Hospital Improvement in Time to Reperfusion in Patients With Acute Myocardial Infarction, 1999 to 2002

Yale University, New Haven, Connecticut, United States
Journal of the American College of Cardiology (Impact Factor: 15.34). 01/2006; 47(1):45-51. DOI: 10.1016/j.jacc.2005.04.071
Source: PubMed

ABSTRACT The purpose of this study was to analyze recent trends in door-to-reperfusion time and to identify hospital characteristics associated with improved performance.
Rapid reperfusion improves survival for patients with acute ST-segment elevation myocardial infarction (STEMI).
In this retrospective observational study from the National Registry of Myocardial Infarction (NRMI)-3 and -4, between 1999 and 2002, we analyzed door-to-needle and door-to-balloon times in patients admitted with STEMI and receiving fibrinolytic therapy (n = 68,439 patients in 1,015 hospitals) or percutaneous coronary intervention (n = 33,647 patients in 421 hospitals) within 6 h of hospital arrival.
In 1999, only 46% of the patients in the fibrinolytic therapy cohort were treated within the recommended 30-min door-to-needle time; only 35% of the patients in the percutaneous coronary intervention cohort were treated within the recommended 90-min door-to-balloon time.

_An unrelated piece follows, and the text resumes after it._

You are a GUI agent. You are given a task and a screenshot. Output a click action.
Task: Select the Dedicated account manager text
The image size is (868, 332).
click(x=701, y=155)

Improvement in these times to reperfusion over the four-year study period was not statistically significant (door-to-needle: -0.01 min/year, 95% confidence interval [CI] -0.24 to +0.23, p > 0.9; door-to-balloon: -0.57 min/year, 95% CI -1.24 to +0.10, p = 0.09). Only 33% (337 of 1,015) of hospitals improved door-to-needle time by more than one min/year, and 26% (110 of 421) improved door-to-balloon time by more than three min/year. No hospital characteristic was significantly associated with improvement in door-to-needle time. Only high annual percutaneous coronary intervention volume and location in New England were significantly associated with greater improvement in door-to-balloon time.
Fewer than one-half of patients with STEMI receive reperfusion in the recommended door-to-needle or door-to-balloon time, and mean time to reperfusion has not decreased significantly in recent years. Relatively few hospitals have shown substantial improvement.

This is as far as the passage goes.